Water, Water Everywhere Likely in Big Area

Spring flooding has already started, outlook from NOAA says it will get worse as spring moves toward summer.

With spring flooding already underway over portions of the U.S., NOAA forecasters are warning the worst is yet to come.

Almost half the country – from the North Central U.S. through the Midwest and the Northeast – has an above-average risk of flooding over the next few weeks, according to the annual spring outlook released last week by NOAA's National Weather Service.

The highest spring flood risk areas include the Red River of the North, which forms the state line between eastern North Dakota and northwest Minnesota, the Milk River in eastern Montana, the James and Big Sioux Rivers in South Dakota, the Minnesota River, the upper Mississippi River basin from Minneapolis southward to St.
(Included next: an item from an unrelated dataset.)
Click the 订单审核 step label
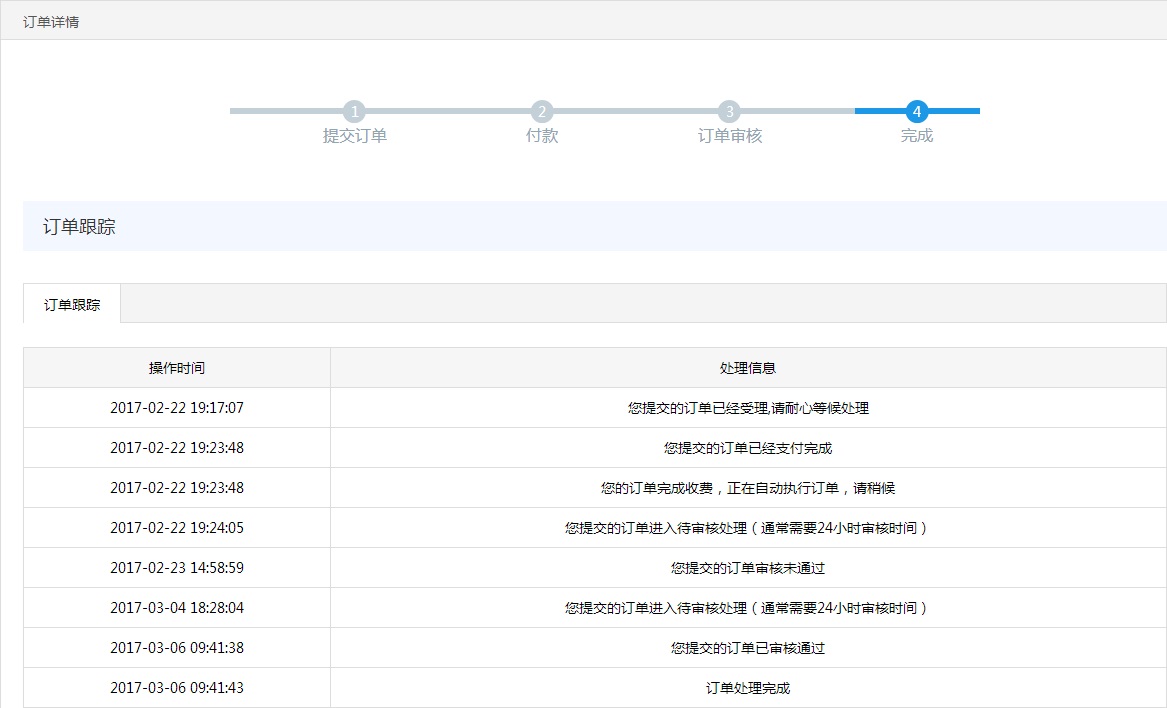1167x708 pixels. 729,136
Louis, and a portion of lower New York, eastern Pennsylvania and northern New Jersey.

For Kansas, especially eastern Kansas, the greatest threat of floods along the Mississippi River come from disruption of downstream barge traffic moving grain to the Gulf of Mexico.

Many metropolitan areas have a greater than 95 percent chance of major flooding, including Fargo, Grand Forks, St. Paul, Davenport, Rock Island, Sioux Falls and Huron. Devils Lake in North Dakota has an 80 percent chance of reaching two feet above last year's record of 1452.1 feet.

Warm temperatures in the forecast this week could cause much of the snowpack to melt across South Dakota and southern Minnesota, setting off moderate to major flooding in eastern South Dakota next week. Minor flooding could begin this week on the Mississippi River and its tributaries over southeastern Minnesota and southwestern Wisconsin, leading to moderate to major flooding by early April.

National Weather Service models show this year's snowpack in the north-central U.S. contains a water content ranked among the highest of the last 60 years.